Bose-Einstein yoğunlaşması, 1995 yılında maddenin inanılmaz derecede soğuk bir beşinci hali olan süperakışkanın örneği olarak oluştu. Evrenimiz gaz, sıvı, katı ve plazmadan oluşuyor ama fizik, maddenin doğada var olmayan başka bir formunu öngörüyor. Bose Einstein kondensatındaki parçacıklar mümkün olan en düşük sıcaklıkta, 0 Kelvin veya mutlak sıfırdadır. Sonuç olarak, bu durumdaki parçacıklar benzersiz, hatta tuhaf özellikler sergiler.
Bose-Einstein Yoğunlaşması ve Özellikleri Nelerdir?

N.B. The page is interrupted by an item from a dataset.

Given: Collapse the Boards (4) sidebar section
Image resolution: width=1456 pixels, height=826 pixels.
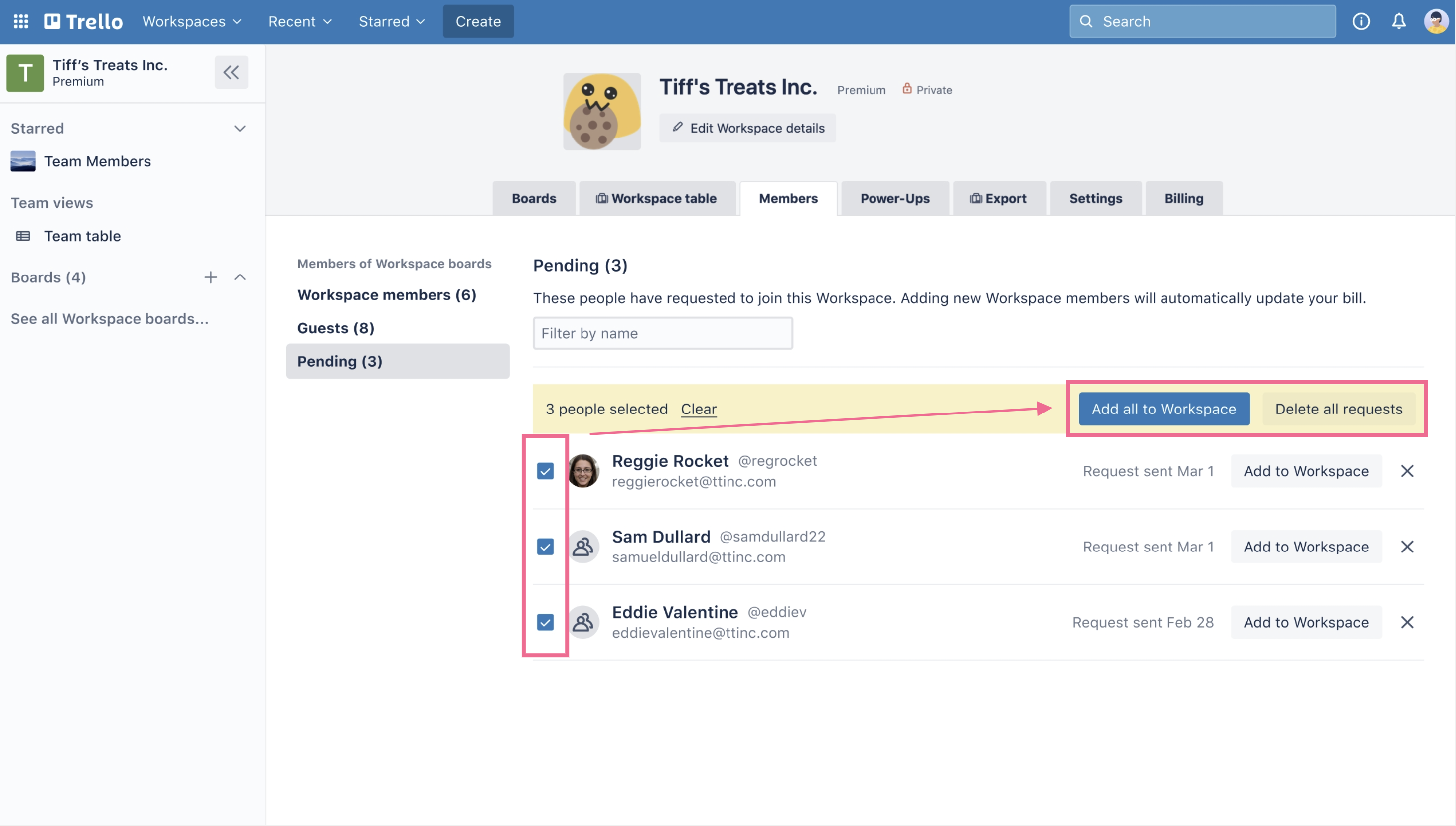Looking at the screenshot, I should [x=240, y=277].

1924'te fizikçiler Satyendra Nath Bose ve Albert Einstein, maddenin bu diğer halinin mümkün olması gerektiğini teorileştirdiler. Einstein, Bose'un ışığın dalgalar ve parçacıklar olarak hareket ederkenki davranışı hakkındaki fikirlerini açıkladı. Işığın tek bir varlığa (şimdi lazer olarak biliniyor) nasıl birleşebileceğini açıklayan garip istatistiği uyguladı ve kütleli parçacıkları nasıl etkileyebileceğini merak etti. Ancak, parçacıkların yeni bir duruma yoğunlaşması teorisini test etmek için yeterince gelişmiş araçların mevcut olması uzun yıllar aldı.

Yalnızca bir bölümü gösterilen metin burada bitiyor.